Sachin Tendulkar played a classy knock but had to finish up on the losing side • Getty Images
On Twitter, Ian O'Brien caught the carnage in the initial overs at Nagpur perfectly: "Currently sitting in a corner, rocking back and forth, having Indian nightmare. Poor bowlers, it's not fair." On a batting pitch, Sachin Tendulkar enthralled with his almost serene aggression, and Virender Sehwag dazzled with his impish strokeplay, as India rattled up 174 by the half-way mark.
If Sehwag pumped in the adrenalin, Tendulkar oozed class. Controlled aggression is a term loosely bandied about but there has been rarely a better definition of it than the one provided by Tendulkar today. If you just noticed the strike rate, it would be tempting to say he rolled back the clock and was his young adventurous young self but it was a perfect mix of temperance and aggression. There was not a single shot that looked risky and yet he played all the shots, even a hooked six, a shot that he doesn't play too often these days.

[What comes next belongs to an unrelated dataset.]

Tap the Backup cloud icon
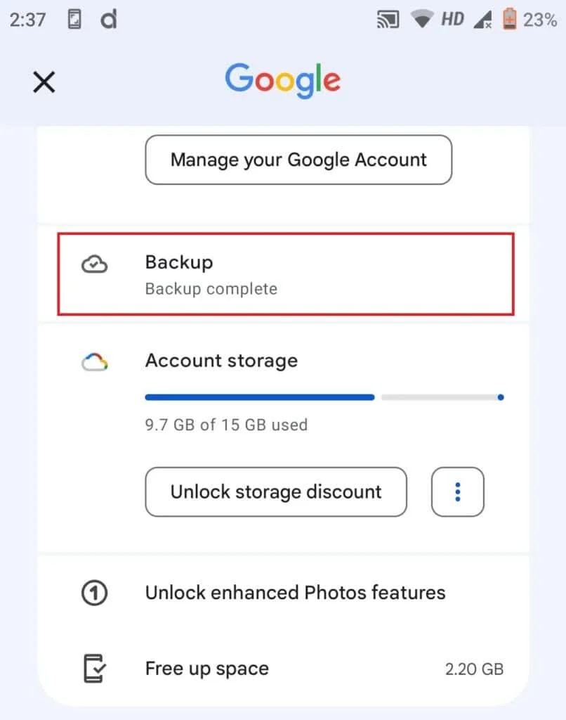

Tendulkar faced just 20 balls in the first ten overs but had raced away to 35 and his fifty came off 33 balls. Yet there was not one manic shot. It was in the eighth over, from Morkel, that he really got going with an awesome thump through covers which was followed by a gorgeous straight drive. Like always, he held his pose even as Morkel was down on the mat. It was a moment that perfectly caught the one-sided battle.
When Steyn fired a bouncer in the 10th over, Tendulkar unfurled a stylish hook to deposit it beyond the backward square-leg boundary. When Jacques Kallis bowled a slower one, Tendulkar glided forward and across to whip the off cutter past mid-on. Unlike Sehwag, Tendulkar played the spinners as per demands of the ball but of course on his own terms. He went down the track to loft over long-on, he drove straight, he played inside-out with the turn and as always, worked the angles.
It should have been his night but cruelly it was his shot that triggered a stunning implosion in the batting Powerplay, which proved the difference in the end.